Blanche, known to family as simply “B.K.”, was sworn in as a senator for the state of Mississippi on March 5, 1875. He sat in Seat No. 2 in the Senate Chamber. On February 14, 1879, he became the only former slave to preside over Senate proceedings. He holds that distinction to this day. I have several photos of B.K. that I will share later.
The commissioning for this portrait was approved in 1999 by the Senate Commission on Art. Simmie Knox was chosen to paint the portrait based upon a photograph taken by Mathew Brady, The portrait was unveiled in the Senate wing in September of 2002. I look forward to visiting the Capitol and seeing this portrait of my uncle hanging alongside others who have served with distinction.

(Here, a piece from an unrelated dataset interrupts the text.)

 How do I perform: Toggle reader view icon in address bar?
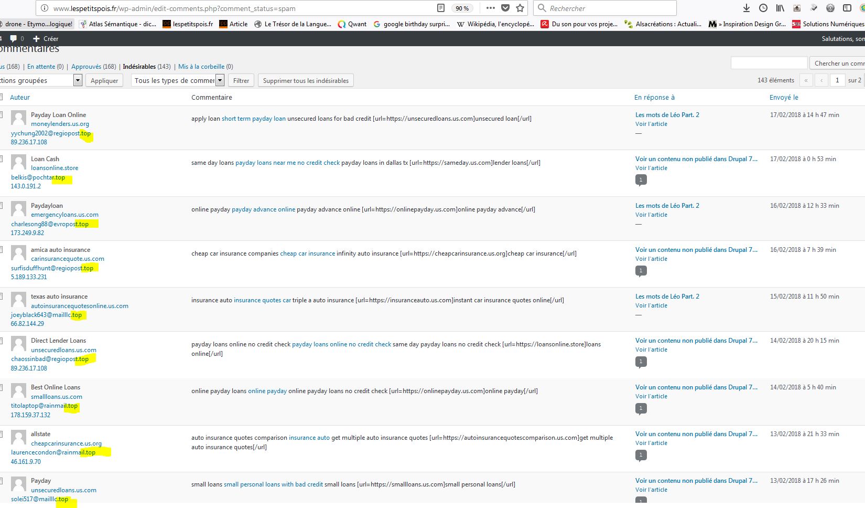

My brother, Kenneth, bears a strong resemblance to the old uncle, right down to the receding hairline. I’ve read several articles in historical newspapers that describe B.K.’s physical appearance. Most say he was about six feet in stature, portly in build, impeccably dressed and possessing a jovial demeanor. That pretty much describes my brother, Kenneth, with the one exception being the attire. Kenneth’s daily attire was overalls and a plaid shirt, but I suppose that could be considered impeccably dressed for one who liked to fish and hunt…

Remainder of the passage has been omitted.